After the deadlock in Italy the Euro fell to a seven-week low against the US Dollar and slumped against the Japanese Yen. The currency fell by 2.6% on Monday, its biggest daily loss since May 6th 2010, when investors were shocked by violent street protests in Greece sparked by austerity measures.
Midweek the Euro strengthened for the first time in three days since falling against the Dollar. It received some respite after the market didn’t suffer further capitulation in Italian bonds. The bond sale tempered concerns over the nation’s election result stalemate.
On Friday the Euro steadied against the US Dollar but remains volatile due to uncertainty from the outcome of the Italian elections and the announcement from the Netherlands that it will miss its target for lowering its budget deficit. In February the single currency slid by 4% against the US Dollar, its biggest monthly slide in nine months.
Australian Dollar
It’s been a week of ups and down for the Australian currency. On Monday the ‘Aussie’ weakened against the majority of its peers after a preliminary survey showed that China’s manufacturing is expanding at a slower pace than expected, dimming the outlook for Australian trade.
The currency then strengthened against the majority of its peers due to metal prices supporting demand for the resource rich nation’s currency.
On Friday it then weakened against the US Dollar and a number of its peers after Australia’s biggest trade partner, China, posted its latest PMI data. Manufacturing activity in the Asian economy slowed by a larger margin than expected, dampening interest in the ‘Aussie’. China’s official PMI for February was 50.1, compared with 50.4 in January, and undershooting economists’ expectations of 50.5.
New Zealand Dollar
The ‘Kiwi’ weakened against the majority of its peers this week as it suffered from a weakening in demand for riskier assets.

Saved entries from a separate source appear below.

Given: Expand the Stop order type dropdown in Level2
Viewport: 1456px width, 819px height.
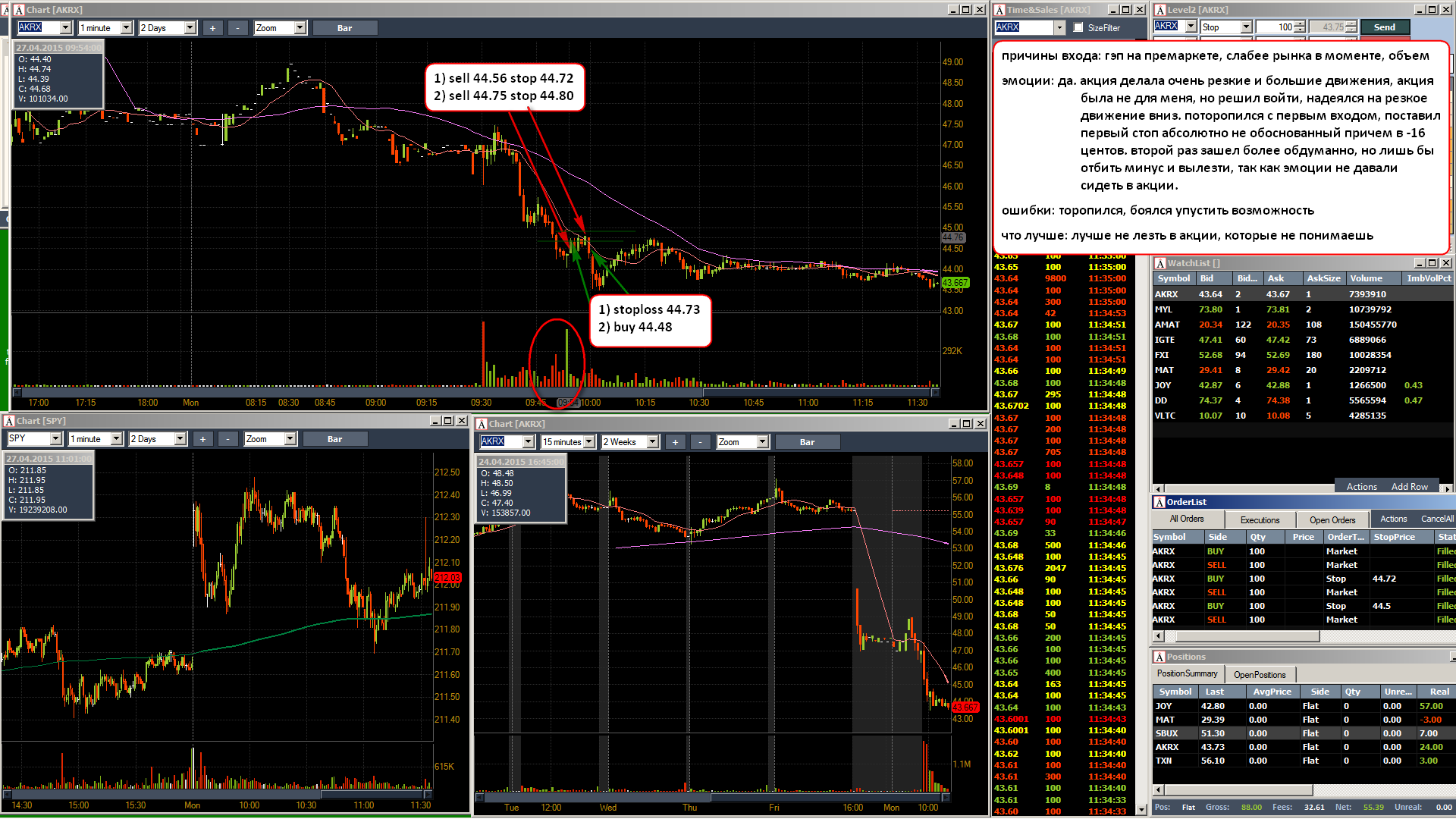Looking at the screenshot, I should pyautogui.click(x=1245, y=27).
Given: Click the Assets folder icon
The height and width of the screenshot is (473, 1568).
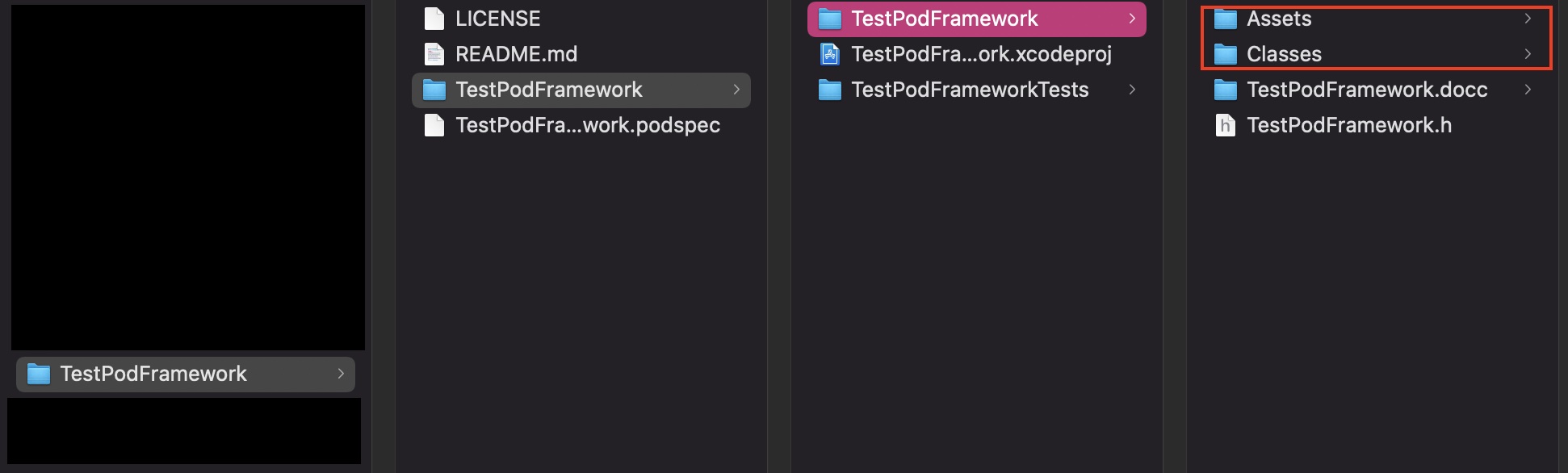Looking at the screenshot, I should tap(1226, 19).
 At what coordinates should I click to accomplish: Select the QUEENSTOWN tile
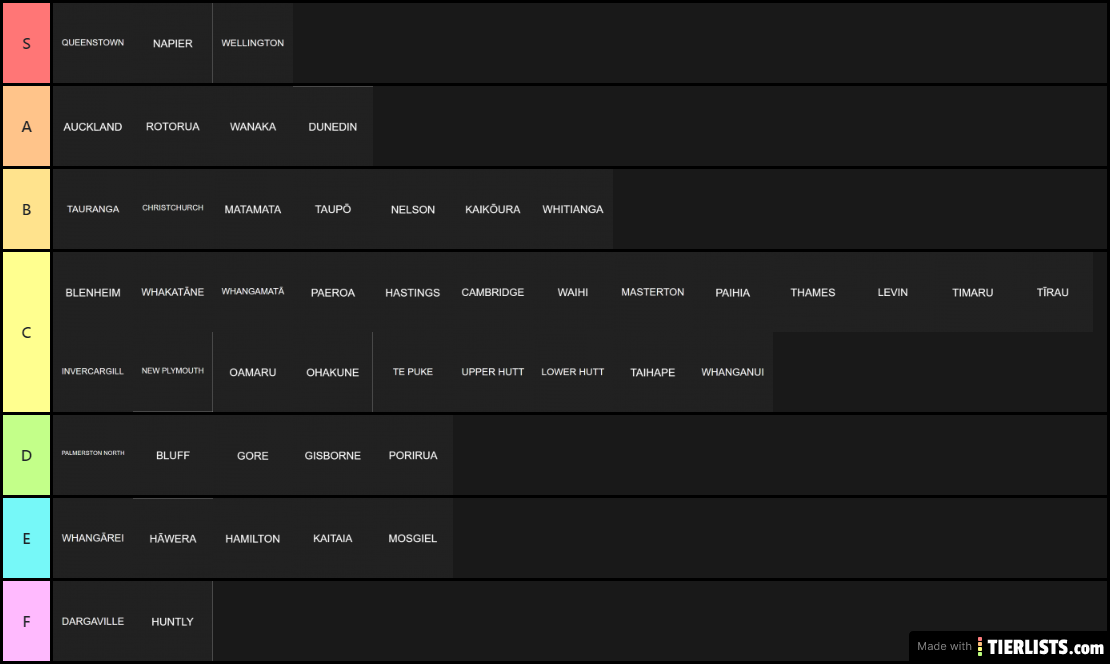click(93, 43)
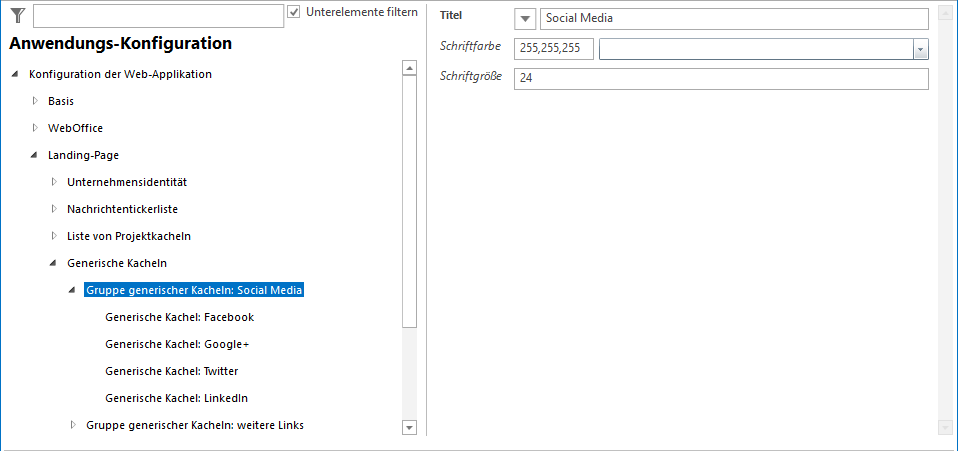This screenshot has width=958, height=451.
Task: Click the filter funnel icon
Action: [x=17, y=15]
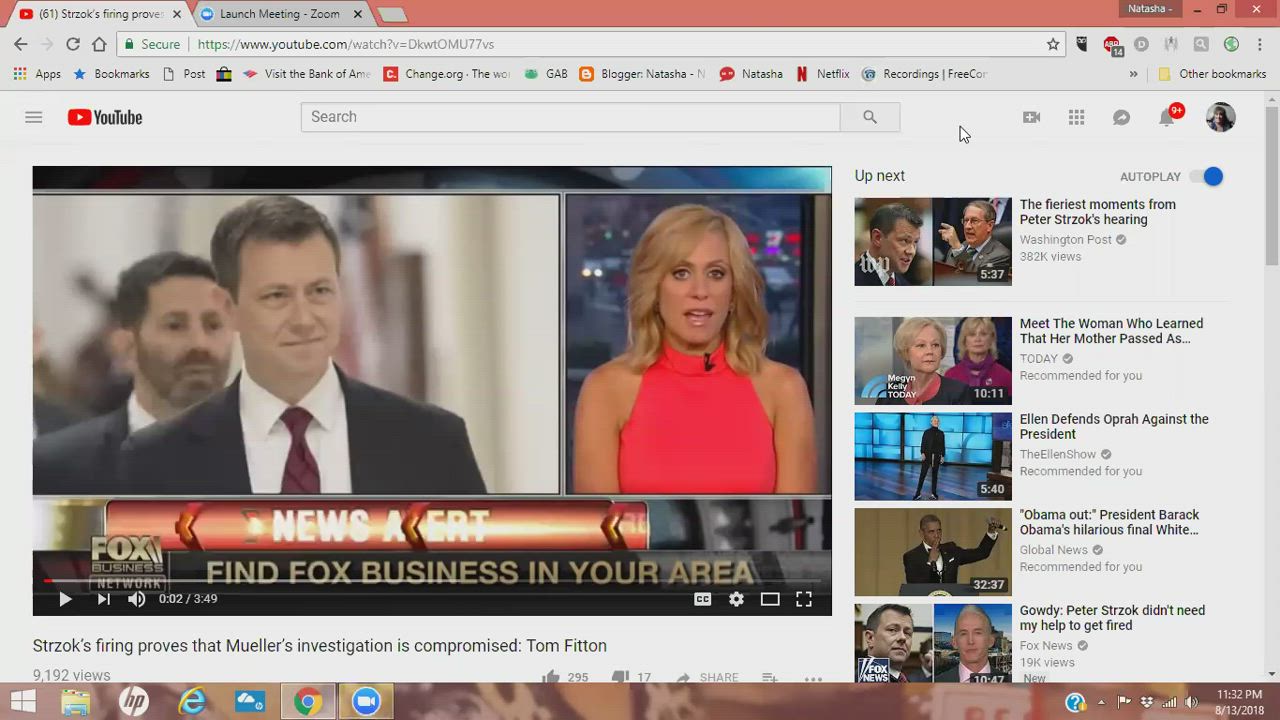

Midweek the currency found support against its major peers due to economic data showing that business confidence continues to improve in the county. Business confidence rose to a 19-month high. The currency also saw support from data out of Australia that showed that the fall in capital spending wasn’t as sharp as people feared.
On Friday the currency once more weakened due to weaker-than-expected manufacturing data out of China. Demand for the New Zealand currency is still dampened as investors remain uncertain over the outcome of the Italian elections and the growing concerns that the Euro crisis is set to return in force.
Canadian Dollar
The ‘Loonie’ began the week trading at its lowest level since June 2012 against the US Dollar due to concerns over the state of the Canadian economy. The worse-than-expected industrial data and falling price of crude oil all weighed down the currency.
Today, Statistics Canada is set to release GDP data which is expected to show that the Canadian economy grew by 0.7% in the final quarter of 2012.
South African Rand
The Rand began the week stable against the Dollar before breaking the key R9.0 level on Friday.
The currency fell to a one-month low against the US Dollar and breached the key R9.0 level after the currency was weighed down by data showing that the South African trade deficit widened to a record level. The trade numbers came the day after Finance Minister Pravin Gordhan’s budget which projected a wider-than-expected fiscal deficit. Combined with a wide current account deficit, the Rand will remain under pressure.